TASK TO CARRY OUT:
The answer must be an exact copy of the lines from the one containing "Screen dimensions: 658x412" through the last line of the records, with the pictures left out.

[Stored entries]
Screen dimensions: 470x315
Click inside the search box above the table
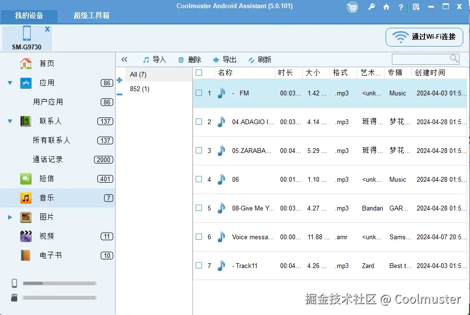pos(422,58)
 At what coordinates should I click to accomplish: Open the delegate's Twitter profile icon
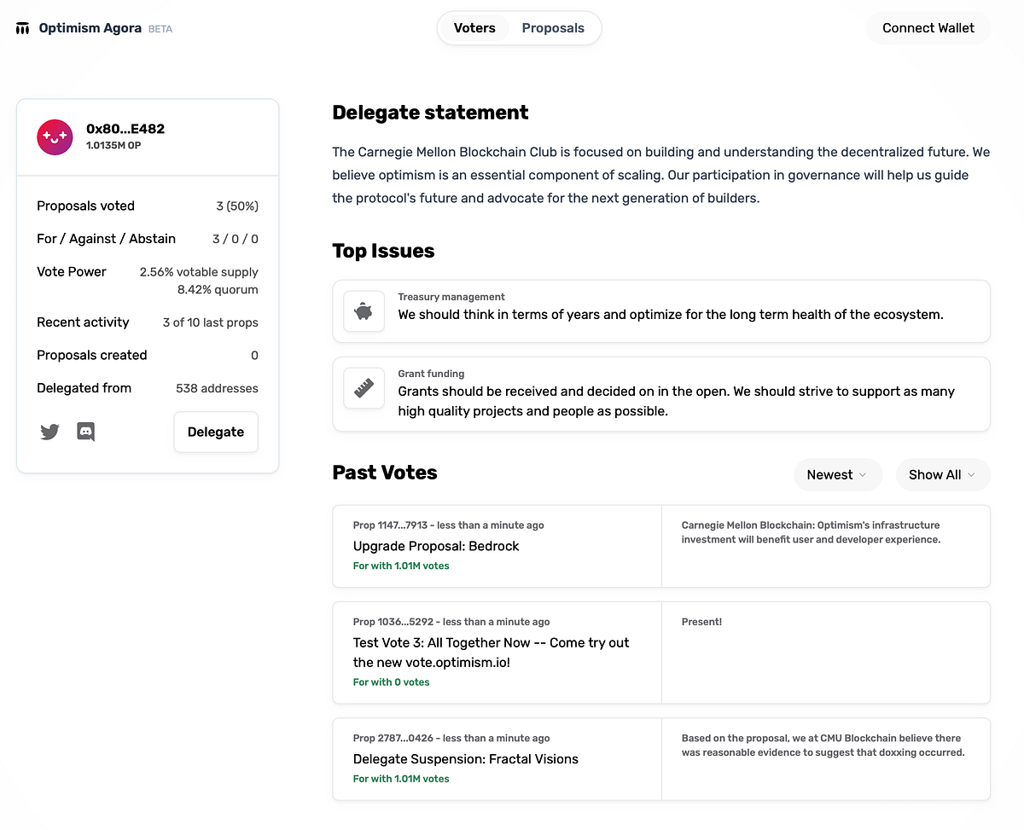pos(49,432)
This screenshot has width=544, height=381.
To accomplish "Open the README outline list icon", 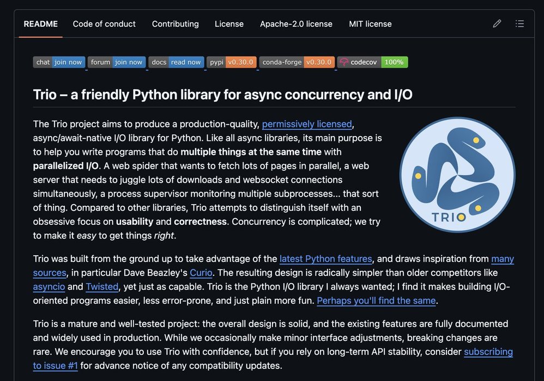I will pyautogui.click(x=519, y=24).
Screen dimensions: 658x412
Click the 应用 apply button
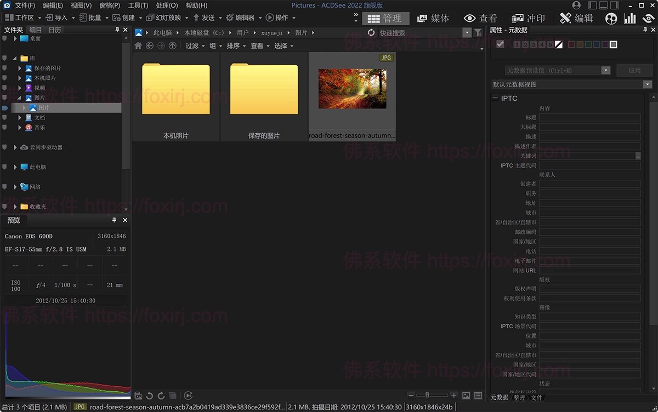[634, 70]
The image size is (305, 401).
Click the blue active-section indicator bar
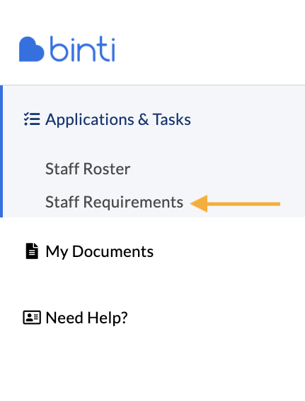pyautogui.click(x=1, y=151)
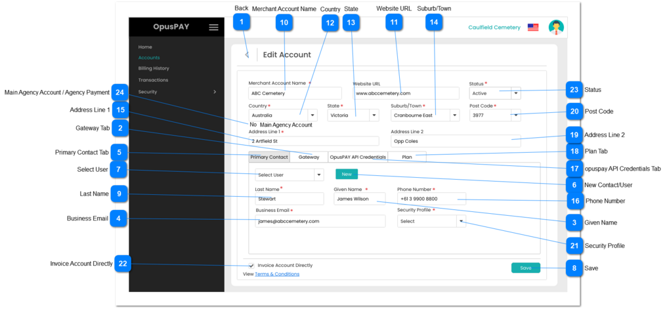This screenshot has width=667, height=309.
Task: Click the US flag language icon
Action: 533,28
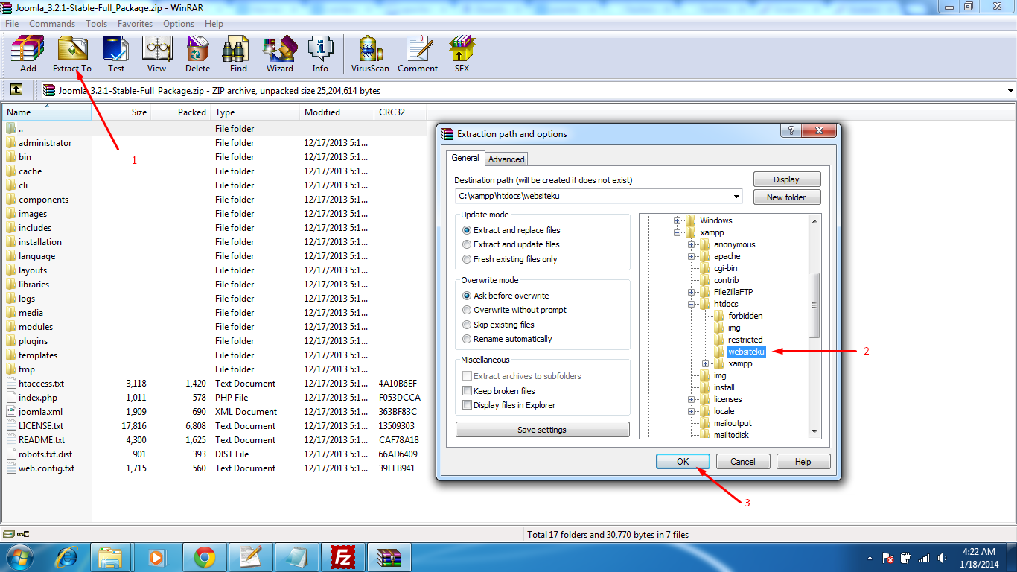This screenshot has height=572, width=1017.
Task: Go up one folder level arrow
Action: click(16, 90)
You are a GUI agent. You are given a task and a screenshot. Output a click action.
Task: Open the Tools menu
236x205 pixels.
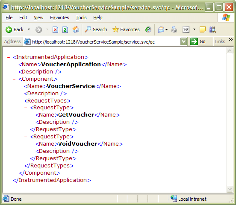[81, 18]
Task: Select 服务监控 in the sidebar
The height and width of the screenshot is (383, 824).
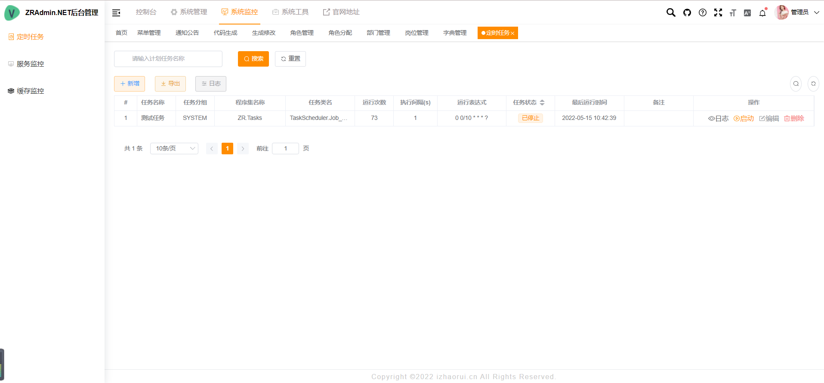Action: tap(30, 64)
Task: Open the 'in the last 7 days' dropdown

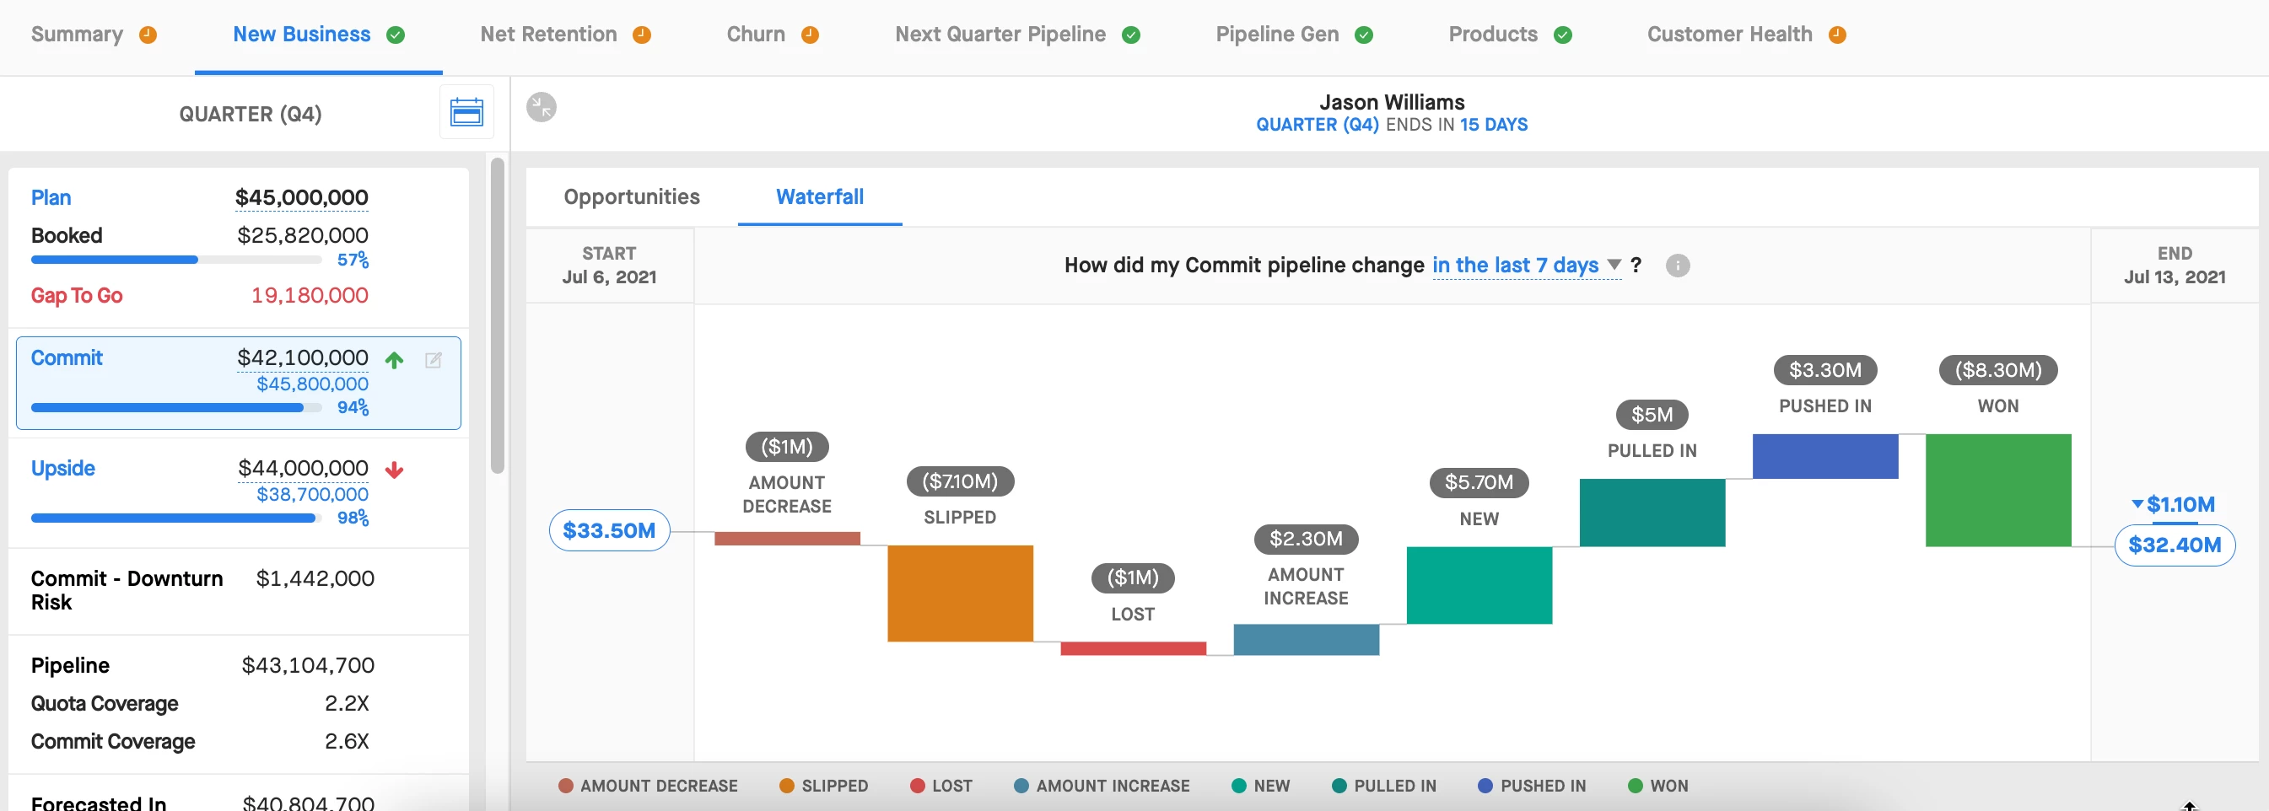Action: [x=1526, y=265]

ANSWER BOX:
Screen dimensions: 658x412
Click the 应用 apply button
[634, 70]
The image size is (305, 401).
Click the blue active-section indicator bar
pyautogui.click(x=1, y=151)
This screenshot has width=667, height=309.
Task: Click the US flag language icon
Action: 533,28
This screenshot has height=572, width=1017.
Task: Go up one folder level arrow
Action: click(16, 90)
You are a GUI agent. You are given a task and a screenshot. Output a click action.
Task: Open the Tools menu
236x205 pixels.
[81, 18]
Task: Select 服务监控 in the sidebar
The height and width of the screenshot is (383, 824).
Action: tap(30, 64)
Task: Open the 'in the last 7 days' dropdown

Action: [x=1526, y=265]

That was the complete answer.